In 1970, Senator William Proxmire despaired that “the failure of private enterprise to meet the legitimate needs of the poor is becoming a stain upon the American conscience.” Little thought was given to whether private credit could, in fact, remedy or even palliate poverty. Proxmire’s call to action engendered few changes. Double digit inflation in the seventies caused banks to shun small loans, and the subsequent wave of consolidation in banking has left large swaths of America “underbanked” or “unbanked,” with little to no access to the private banking system. In these banking deserts, most of which are in low-income communities of color, consumers resort to high interest purchasing plans to furnish their homes and keep up with the demands of twentieth — and twenty-first —century life.
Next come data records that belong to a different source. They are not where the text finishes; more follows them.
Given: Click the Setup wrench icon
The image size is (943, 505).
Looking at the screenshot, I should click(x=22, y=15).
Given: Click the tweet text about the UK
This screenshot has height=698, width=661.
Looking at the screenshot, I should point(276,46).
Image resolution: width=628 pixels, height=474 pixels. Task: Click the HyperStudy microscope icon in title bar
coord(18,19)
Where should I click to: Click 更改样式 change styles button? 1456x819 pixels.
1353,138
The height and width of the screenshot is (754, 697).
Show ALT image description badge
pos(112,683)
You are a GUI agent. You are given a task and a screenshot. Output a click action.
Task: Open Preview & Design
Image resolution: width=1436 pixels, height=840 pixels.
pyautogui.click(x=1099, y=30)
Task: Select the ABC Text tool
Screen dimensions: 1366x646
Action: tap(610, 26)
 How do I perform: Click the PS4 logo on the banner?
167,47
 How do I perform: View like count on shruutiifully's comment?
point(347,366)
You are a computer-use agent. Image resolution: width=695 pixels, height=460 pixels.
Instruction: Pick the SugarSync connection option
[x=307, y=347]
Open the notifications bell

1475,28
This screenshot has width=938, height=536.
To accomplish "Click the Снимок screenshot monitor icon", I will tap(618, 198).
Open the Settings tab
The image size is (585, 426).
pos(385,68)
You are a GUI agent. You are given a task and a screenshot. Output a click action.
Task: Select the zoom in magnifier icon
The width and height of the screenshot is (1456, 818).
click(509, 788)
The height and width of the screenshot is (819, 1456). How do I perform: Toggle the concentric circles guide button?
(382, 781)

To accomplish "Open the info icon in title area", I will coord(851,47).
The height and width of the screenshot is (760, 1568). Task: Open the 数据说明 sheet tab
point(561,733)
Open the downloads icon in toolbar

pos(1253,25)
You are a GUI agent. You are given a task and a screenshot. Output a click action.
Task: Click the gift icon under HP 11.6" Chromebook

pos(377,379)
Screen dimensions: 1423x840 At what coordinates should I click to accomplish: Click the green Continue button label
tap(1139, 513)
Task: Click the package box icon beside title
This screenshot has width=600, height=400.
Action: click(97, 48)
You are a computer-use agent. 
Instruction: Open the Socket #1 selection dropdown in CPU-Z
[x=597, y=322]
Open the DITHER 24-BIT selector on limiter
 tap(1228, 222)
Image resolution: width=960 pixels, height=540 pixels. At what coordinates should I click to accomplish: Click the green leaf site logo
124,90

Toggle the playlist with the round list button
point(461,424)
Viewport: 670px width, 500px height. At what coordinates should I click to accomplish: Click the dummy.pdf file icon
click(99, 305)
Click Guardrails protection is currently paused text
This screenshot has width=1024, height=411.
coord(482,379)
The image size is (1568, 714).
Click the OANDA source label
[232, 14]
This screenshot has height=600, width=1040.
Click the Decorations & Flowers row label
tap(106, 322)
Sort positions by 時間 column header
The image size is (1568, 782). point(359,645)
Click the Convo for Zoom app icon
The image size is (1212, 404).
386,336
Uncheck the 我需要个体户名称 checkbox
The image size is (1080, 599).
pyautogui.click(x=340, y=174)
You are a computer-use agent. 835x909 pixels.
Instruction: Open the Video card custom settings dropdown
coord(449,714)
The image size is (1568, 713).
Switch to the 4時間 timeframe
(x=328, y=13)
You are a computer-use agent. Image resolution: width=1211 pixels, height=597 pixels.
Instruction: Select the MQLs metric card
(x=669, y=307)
In a lucidly written legal history, Fleming demonstrates how Americans have attempted to deal with the challenges of sustaining consumption in a credit economy marked by high levels of inequality. Fleming argues that the small-sum lending industry did not “capture” the regulatory system, and that successful regulation emerges only when industry leaders acted in coalition with policymakers. Her evidence suggests this was indeed the case for the period leading up the the 1970s, when a dual commitment to Keynesian economic and poverty reduction schemes led policymakers to be both strict and sympathetic toward small-sum lenders. Things appear to have changed. Last week, the Trump-appointed chairman of the Consumer Financial Protection Bureau, Mick Mulvaney, enjoined bankers to ramp up their lobbying efforts. Mulvaney, who received half his campaign donations from the finance industry, promised at a meeting of the American Bankers’ Association to make the bureau “work not only for those who use consumer financial products and services but also for those who provide them.” The commitment to poverty-relief shares by progressive reformers also seems to have waned. Periodically, the idea of using the postal service as a banking system for the poor is revived, most recently by Kirsten Gillibrand. It bears asking whether the incremental reforms on private credit enumerated in Fleming’s book can pave the way to justice under capitalism, or whether this history provides evidence of the impossibility of such a task.
Erin Cully is a PhD candidate at the CUNY Graduate Center.